— REQUIRED ACTION —
Give again the lines from the line with "You are a GUI" to the last line of the records, exactly and in full. Do not carry over any pictures.

----- THE DATA -----

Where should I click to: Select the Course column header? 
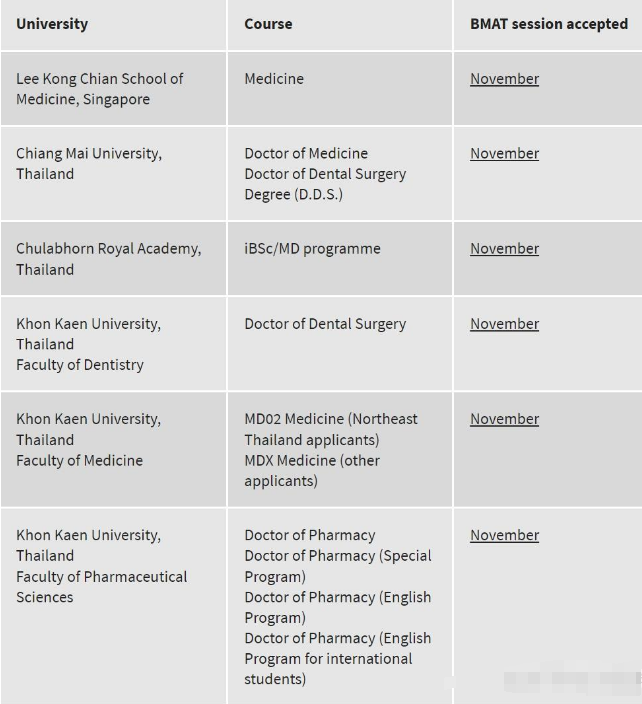268,24
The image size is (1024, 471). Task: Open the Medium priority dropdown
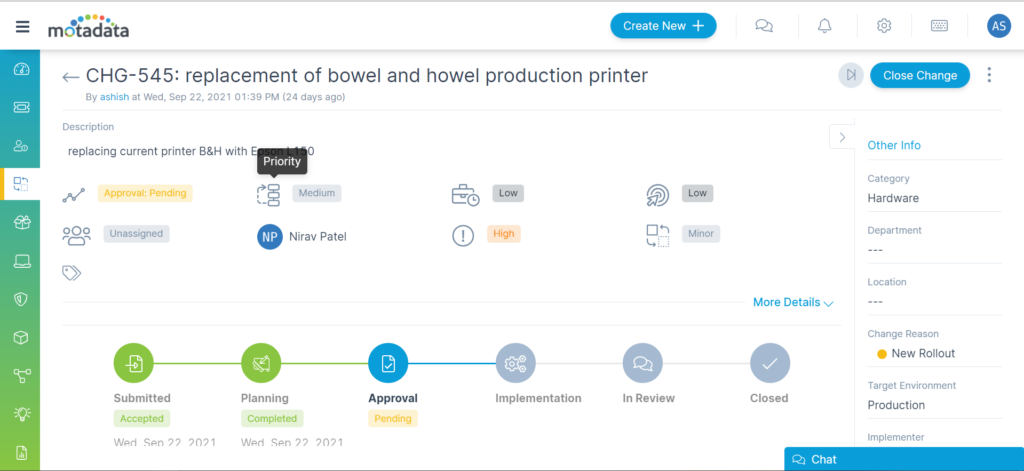[x=317, y=193]
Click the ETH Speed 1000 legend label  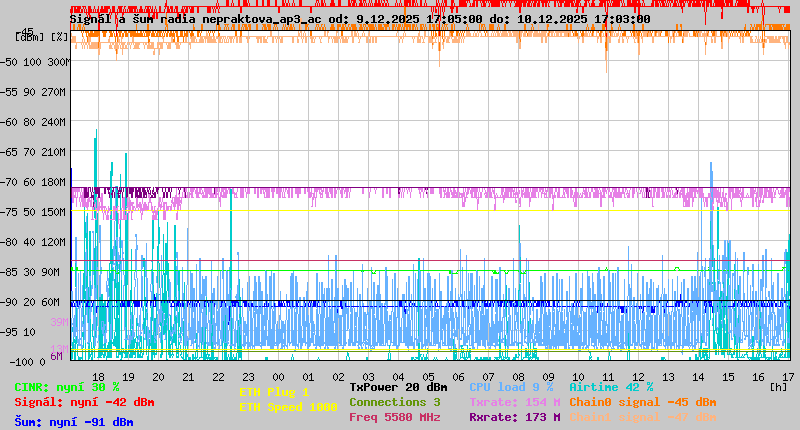[x=288, y=407]
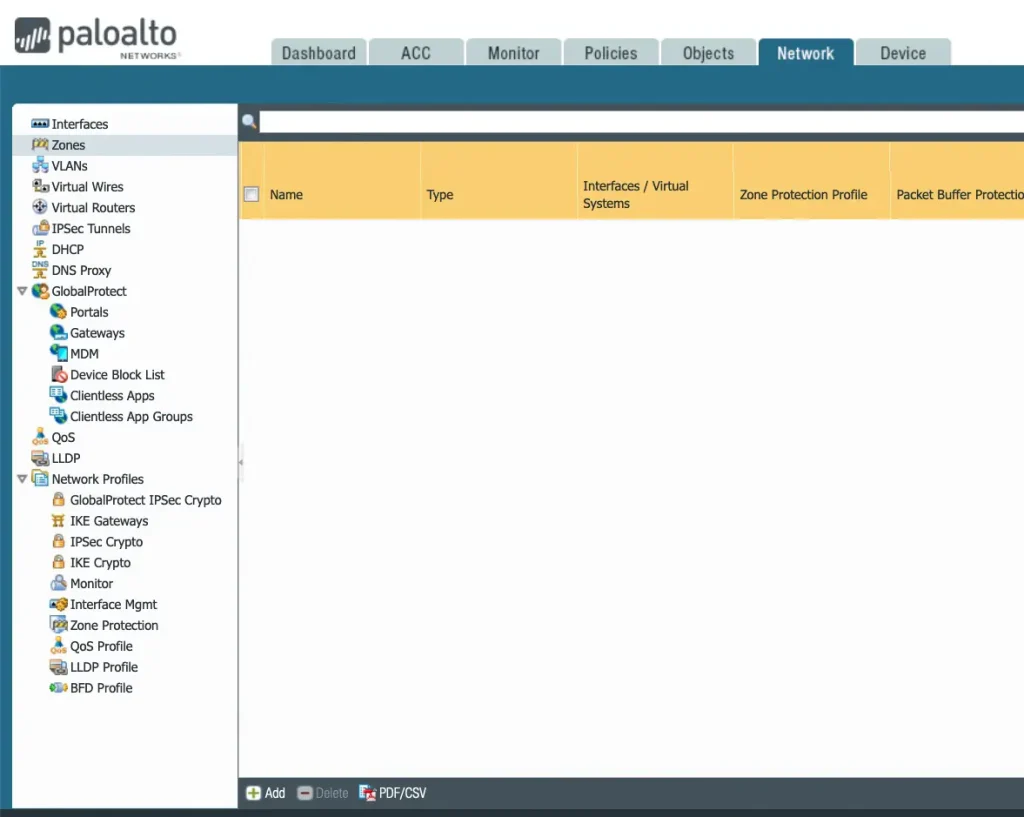Screen dimensions: 1024x817
Task: Click the PDF/CSV export icon
Action: pos(367,793)
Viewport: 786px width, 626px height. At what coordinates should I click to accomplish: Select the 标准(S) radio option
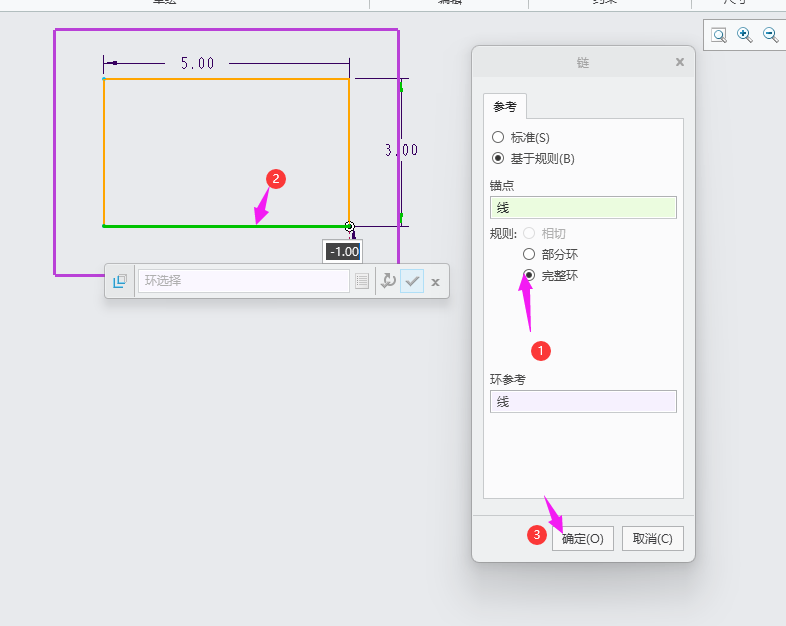click(499, 137)
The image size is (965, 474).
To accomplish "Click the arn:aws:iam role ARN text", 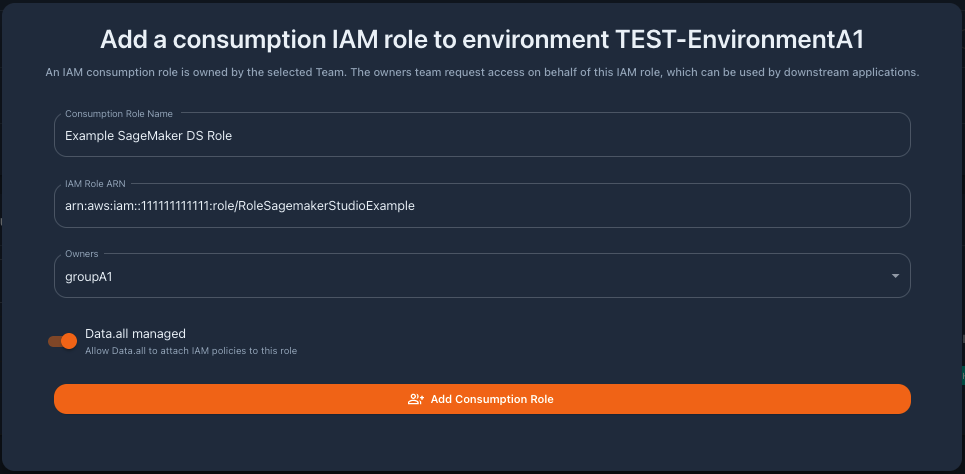I will 239,206.
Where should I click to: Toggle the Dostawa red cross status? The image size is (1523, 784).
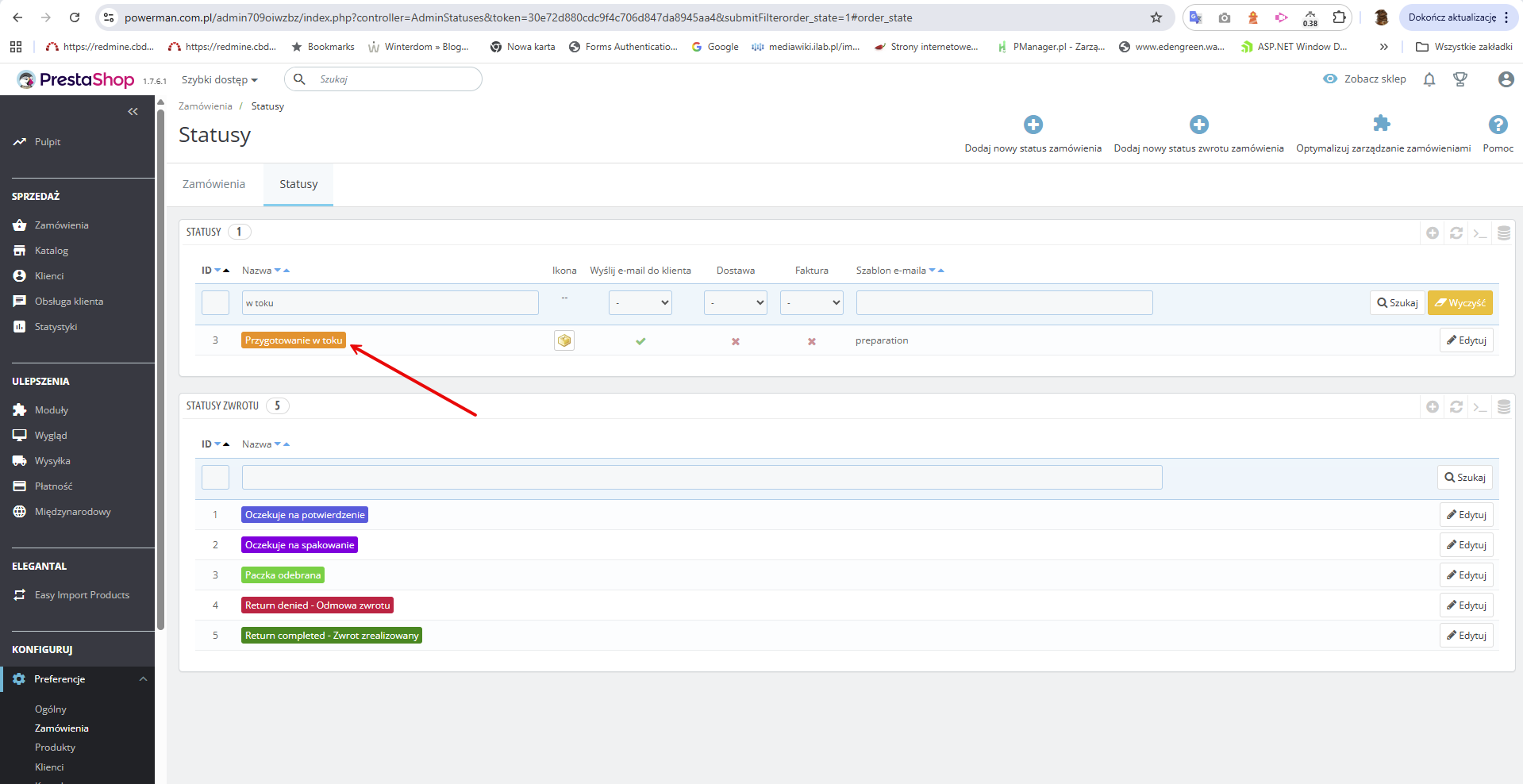click(736, 341)
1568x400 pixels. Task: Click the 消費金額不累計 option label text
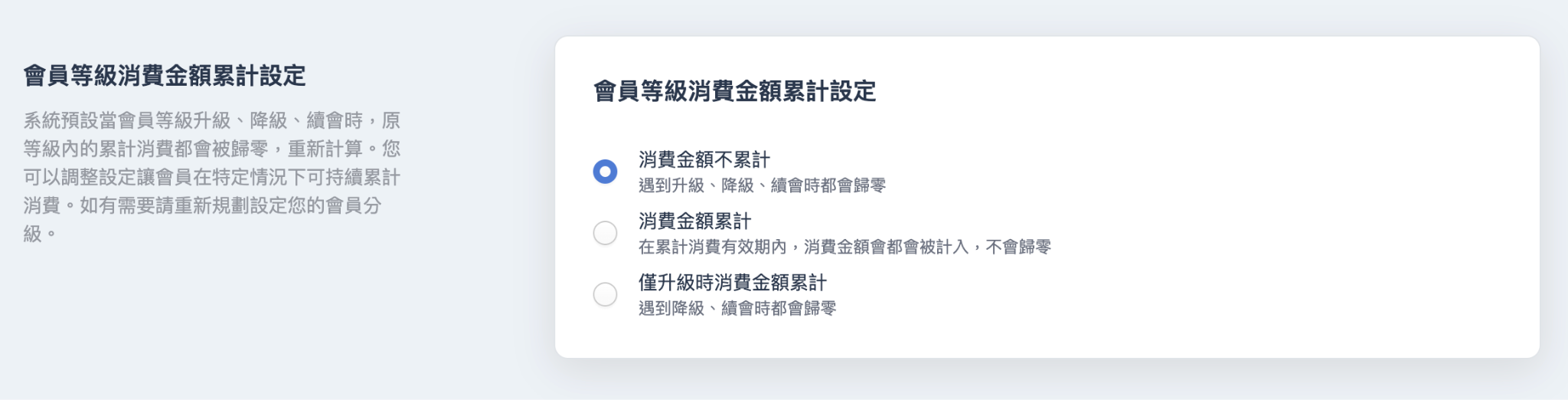click(704, 159)
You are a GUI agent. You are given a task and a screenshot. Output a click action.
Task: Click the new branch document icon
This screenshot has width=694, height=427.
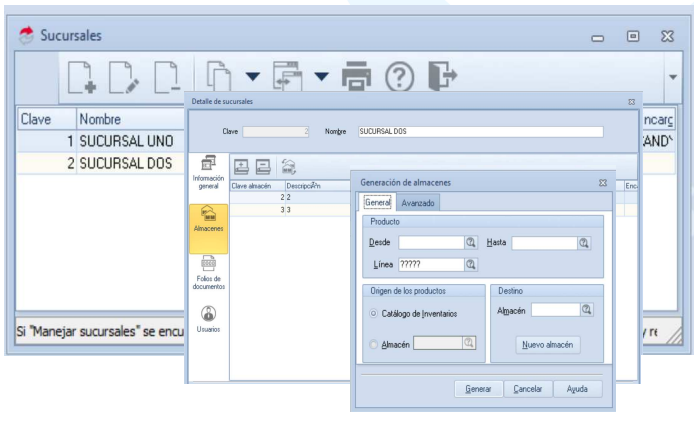click(x=82, y=78)
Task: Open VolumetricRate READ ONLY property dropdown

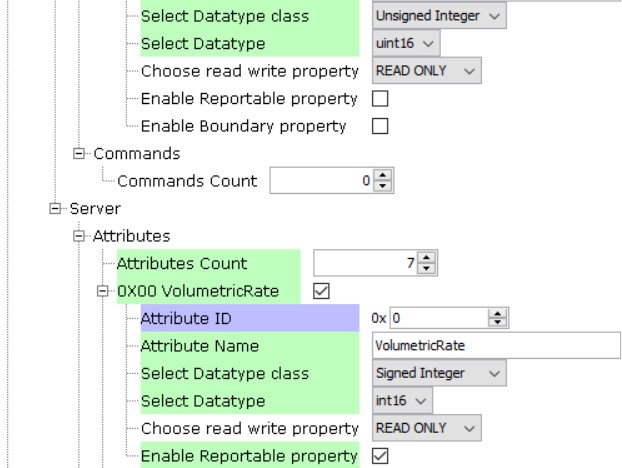Action: 426,429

-----

— SOLUTION TO THIS EXERCISE —
You are a GUI agent. You are given a task and a screenshot. Output a click action.
Task: Click the new branch document icon
This screenshot has width=694, height=427.
click(x=82, y=78)
Task: Open VolumetricRate READ ONLY property dropdown

Action: 426,429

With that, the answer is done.